──────── GIVEN DATA ────────

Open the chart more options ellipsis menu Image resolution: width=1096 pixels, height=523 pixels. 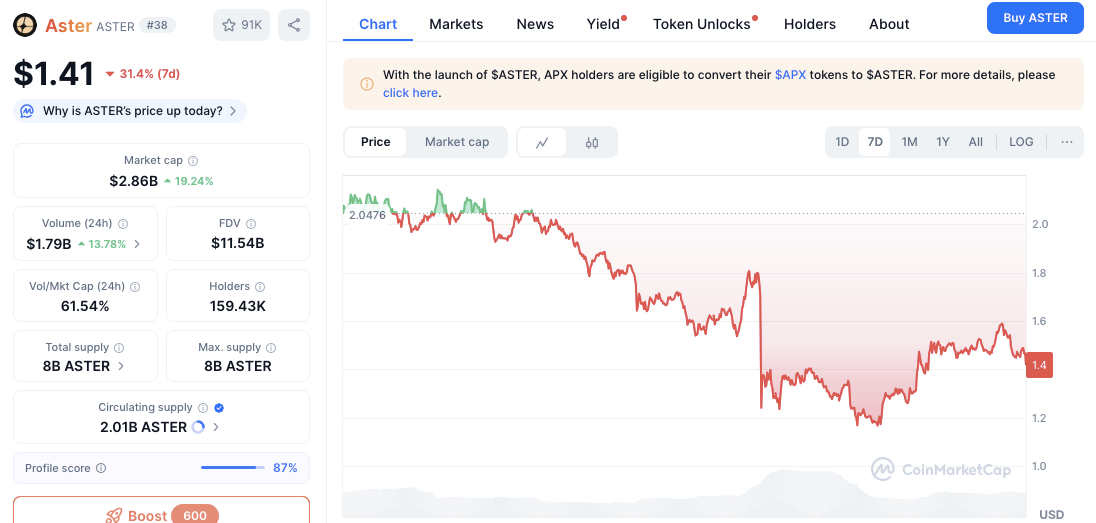[x=1067, y=142]
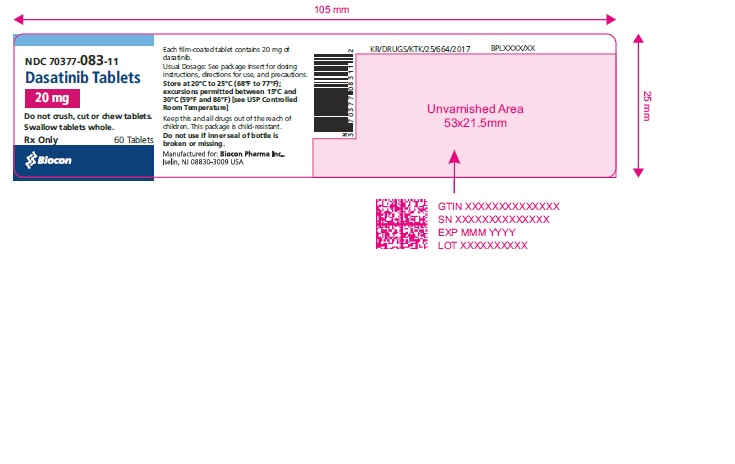Click the pink 2D data matrix code
Image resolution: width=735 pixels, height=464 pixels.
click(400, 225)
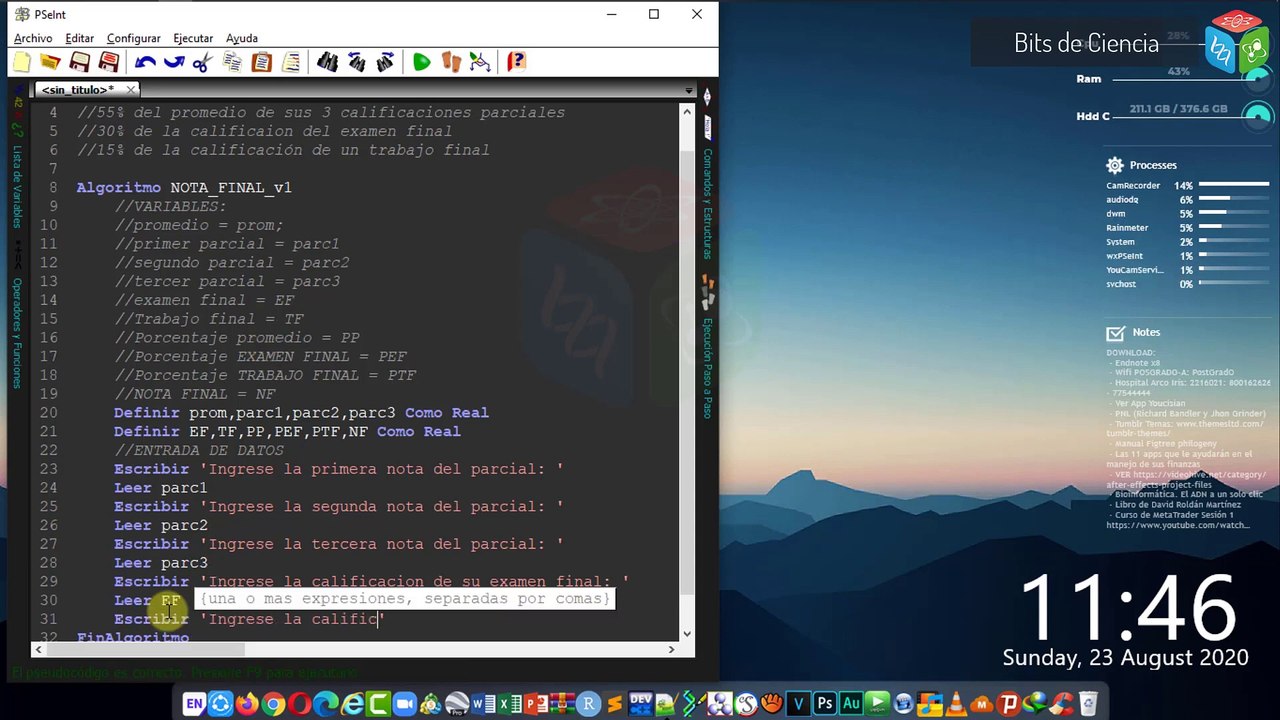1280x720 pixels.
Task: Open the Archivo menu
Action: tap(33, 38)
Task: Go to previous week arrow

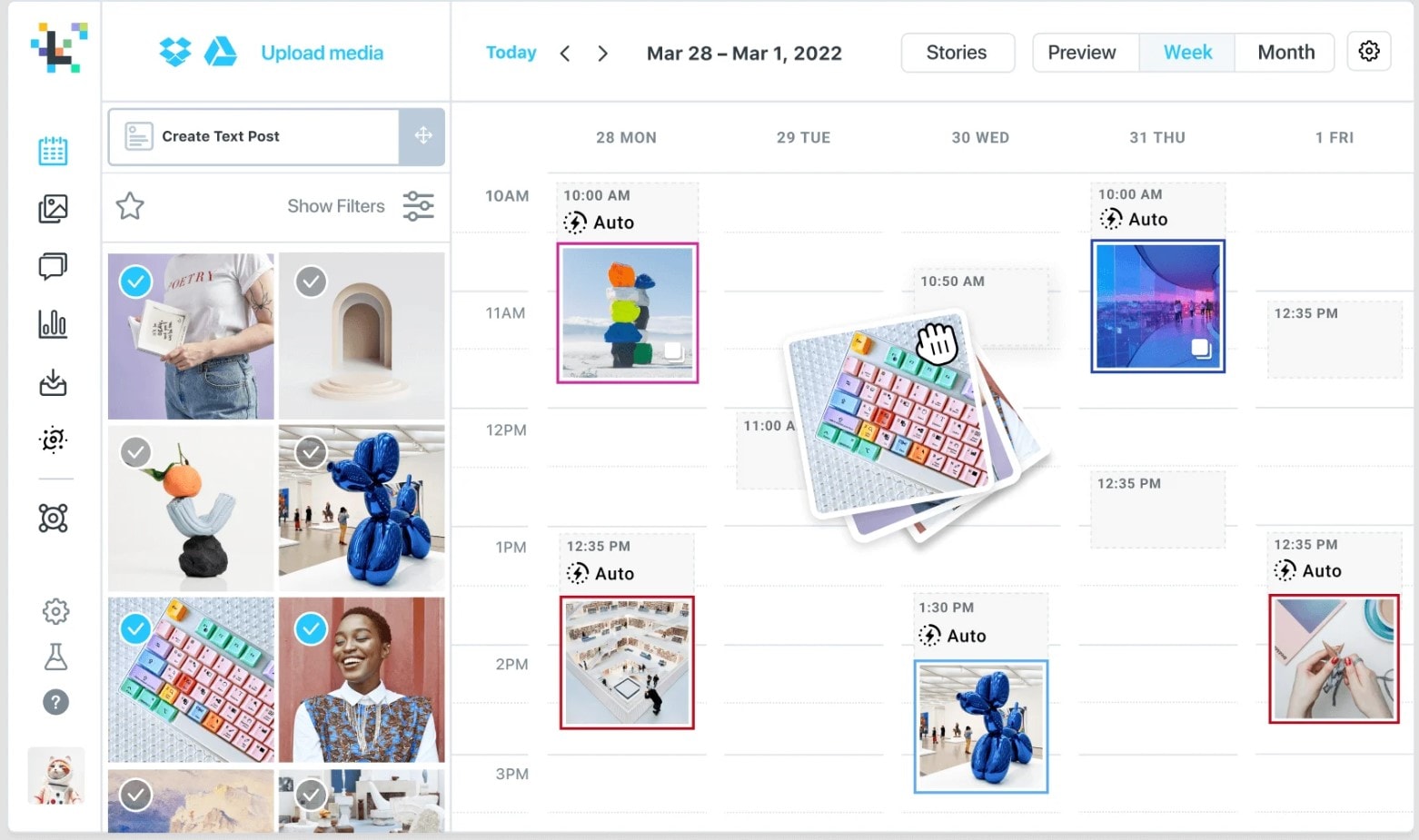Action: (565, 54)
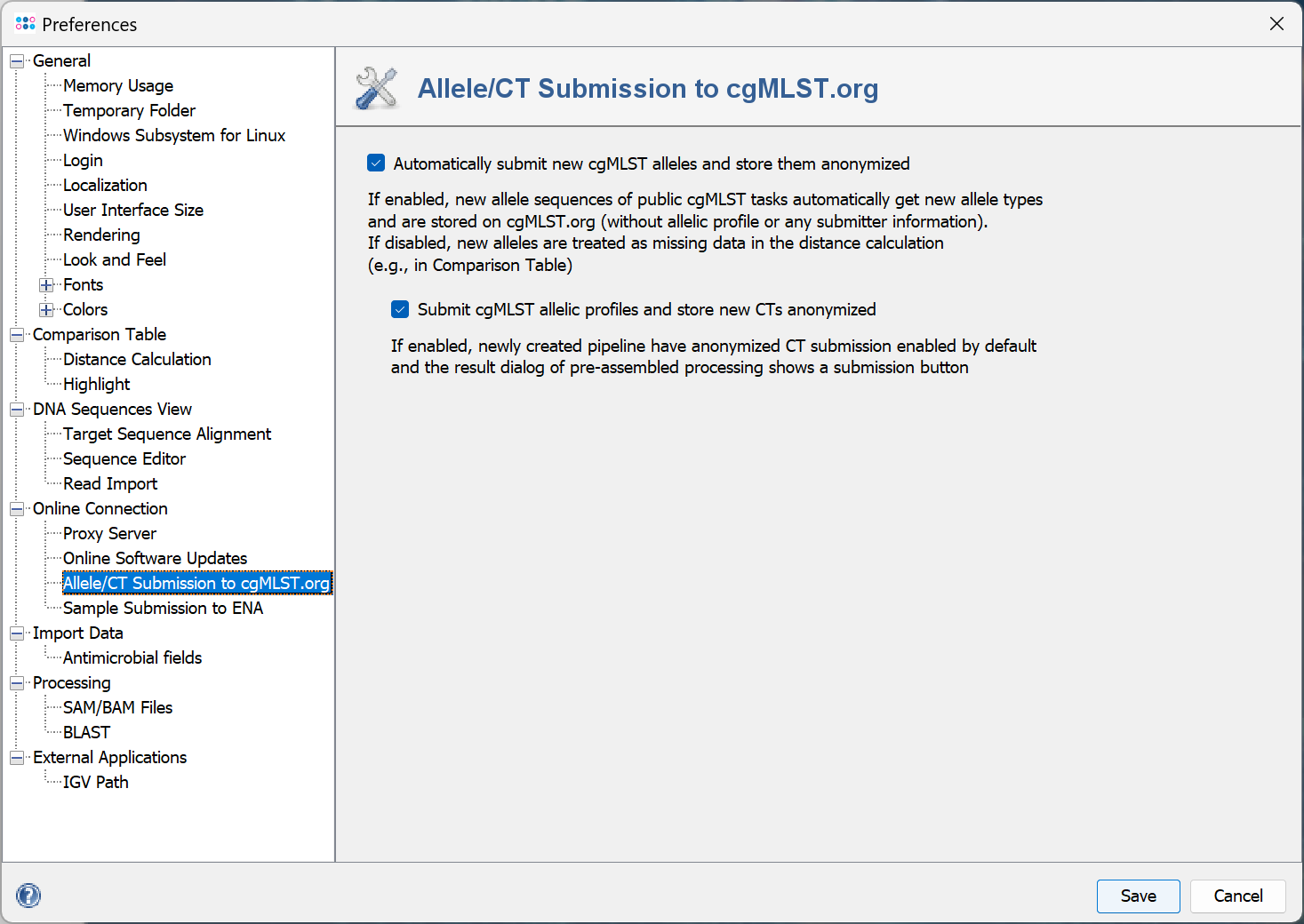The width and height of the screenshot is (1304, 924).
Task: Collapse the Online Connection section
Action: click(17, 509)

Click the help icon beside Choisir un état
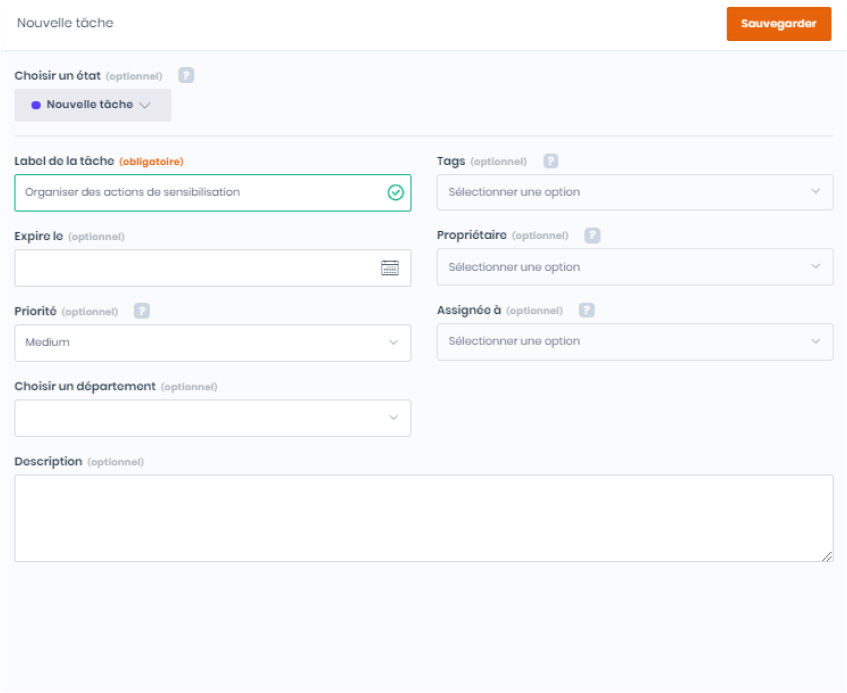pyautogui.click(x=186, y=76)
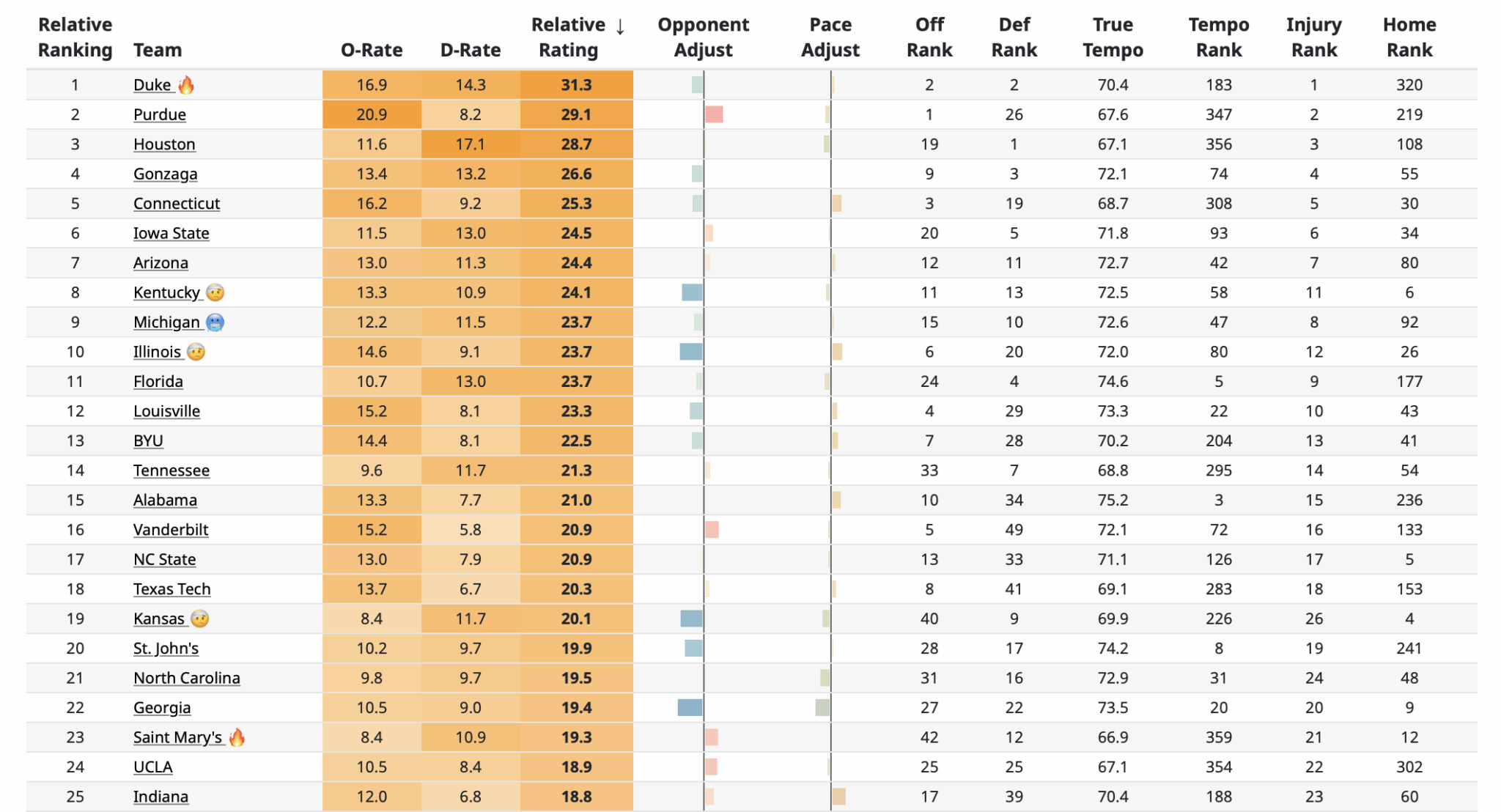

────────

* [PROBLEM TO WORK ON]
Exact copies of the lines from the one containing "Task: Go to previous week arrow" through the final line of the data are required; pictures are to be omitted.

* [WRITTEN SOLUTION]
Task: Go to previous week arrow

Action: (565, 54)
The width and height of the screenshot is (1304, 924).
Task: Collapse the Online Connection section
Action: click(17, 509)

Click the help icon beside Choisir un état
pyautogui.click(x=186, y=76)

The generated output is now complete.